Details about the three code-reform initiatives—and dozens of other green regulatory efforts—are part of the Code Innovations Database. Code officials, policymakers and building teams looking for pioneering sustainable-building policies, pilot initiatives and project case studies can search the database free of charge.

The goal is to break down code barriers to sustainable-building production by disseminating information gathered from high-performance-building pioneers.

“Green building innovators are driving forward new designs, materials and technologies,” says Chris van Daalen, principal investigator for the fledgling database, launched in 2014 by the nonprofit Northwest EcoBuilding Guild. “Too often they face regulatory disconnects that prevent their best ideas from being adopted more broadly,” he adds. “This database is for others who may want to follow in [the innovators’] footsteps.”

This year, the group launched an expansion of its database, thanks to $100,000 in 2016 funding from multiple donors, including a crowd-funding campaign and the Edwards Mother Earth Foundation.

The goal is to have more than 300 case studies by the end of 2018—nearly a tenfold increase since the end of last year. Multiple examples of the same type of innovation will allow users to compare and contrast, says van Daalen. Also, the database will include approved codes, policies and incentives, not simply case studies.

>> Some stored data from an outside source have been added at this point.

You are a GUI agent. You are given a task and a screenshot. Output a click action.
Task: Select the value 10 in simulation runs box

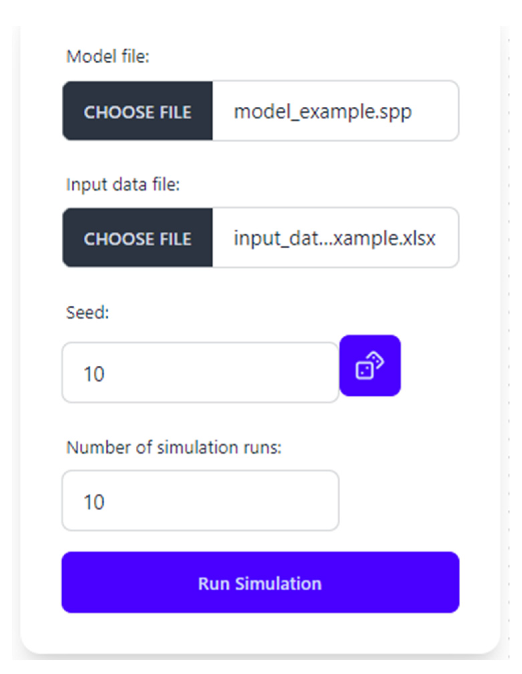[x=94, y=502]
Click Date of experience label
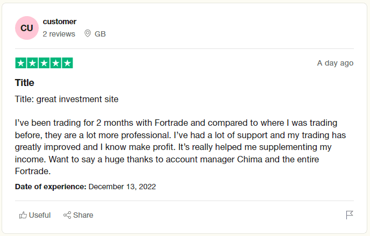This screenshot has height=236, width=370. [x=51, y=187]
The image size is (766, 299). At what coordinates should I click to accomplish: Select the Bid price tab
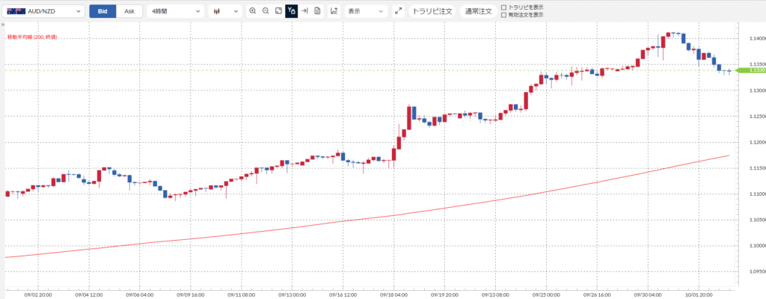point(102,11)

The database is a “great resource” because it allows green-building designers to work as a community to demonstrate to code officials that new technologies are tried and safe, says Dan Welch, owner of Bundle Design Studio. He says the database also serves as an idea-sharing bulletin board for the green-building community.


“The database serves a great purpose” in places that still have energy-code barriers to innovation.
—Kinley Deller
Waste Reduction Specialist, King County Green Tools Program


A longer-term goal is for a global repository of information. When it comes to sustainability, “Europe is 10 years ahead of the U.S.,” says van Daalen. For example, outcome-based energy codes, which require post-occupancy energy-use data to achieve compliance, already exist in Europe but not in the U.S., he says.

The historic retrofit of the 110-year-old Supply Laundry Building—a Code Innovations Database case study—may help change that. The retrofit is the first project permitted through Seattle’s Outcome-based Energy Code Pilot Project.

“The database serves a great purpose” in places that still have energy-code barriers to innovation, by providing building teams with a tool to have dialogues about designs among themselves or with code officials, says Kinley Deller, waste reduction specialist in the Green Tools Program of King County, Wash. It is also useful for code officials to learn about innovative green-building policies and pilot projects elsewhere, so they do not have to reinvent the wheel, he adds.

Dan Wildenhaus, building science manager for CLEAResult, an energy efficiency consultancy, adds, “The Code Innovations Database is a way to make sure the speed of innovation is not held back by the code-change process, which is relatively slow-moving.”